The Codeplex Foundation began on 10 September, 2009, with initial funding from Microsoft. It's mission simply stated "is to enable the exchange of code and understanding among software companies and open source communities."
Today that means:
The Codeplex Foundation provides a framework to facilitate the participation of commercial software developers in open source projects, either through intellectual property contributions to the foundation or through time volunteered under the auspices of the foundation to enable development work on open source projects. The Codeplex Foundation also provides a channel of communication from the open source community back to Foundation partners and other commercial software companies, advancing the dialog between commercial software companies and open source communities.
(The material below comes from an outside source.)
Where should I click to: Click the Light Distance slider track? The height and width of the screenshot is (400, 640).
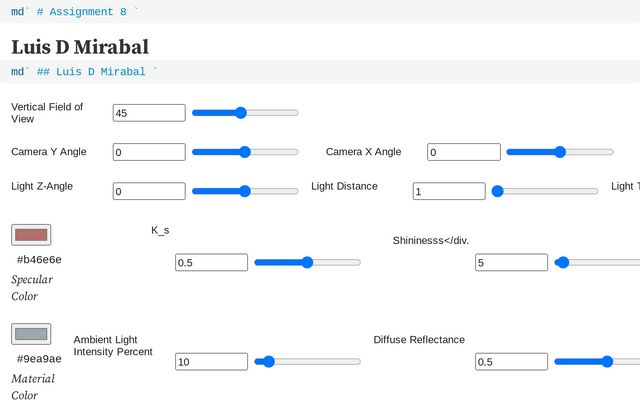coord(545,191)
There's an excellent mini-presentation and voice-over interview with Sam Ramji, the foundation's interim president on SlideShare:
The foundation has an interim board of directors (that includes Miguel de Icaza) to take it through the next 100 days, and an advisory board that includes an experience group of people from both outside Microsoft (e.g. Larry Augustin, Aaron Fulkerson, Robert Gobeille, Monty Widenius) and Microsoft employees that continue to do good work in the open source community (Phil Haack, Scott Hanselman, John Lam, Jim Newkirk).
I've agreed to participate as an advisor as well. I believe this is an important step for Microsoft. While there is obvious benefit to Microsoft to continue to participate and develop the open source world with respect to its core revenue streams, there is a lot that can be learned from developing such a foundation in and of itself (as IBM discovered in its own time). There is a gap in the discussion between commercial developers wanting to do more in the open source community and this organization may be in the right position to help foster that discussion. Over time I hope to work with the board and the advisors and contribute as I best can to build that organization.
There's good coverage on a number of channels, some from advisors explaining what they see is the opportunity, some from the press and analysts asking good questions about the future of the foundation:
- Matt Aslett's 451Group commentary.
- Scott Hanselman's (Advisor) blog post.
- Miguel de Icaza's (Director) blog post.
- Bill Staples (Director) blog post.
- Peter Galli's Port25 blog post.
- OpenSource Magazine reportage.
- eWeek article from Daryl Taft.
- InfoWorld article by Paul Krill.
- PCWorld article from Elizabeth Montalbano.
- Andy Updegrove's analysis of the structural aspects of the new foundation.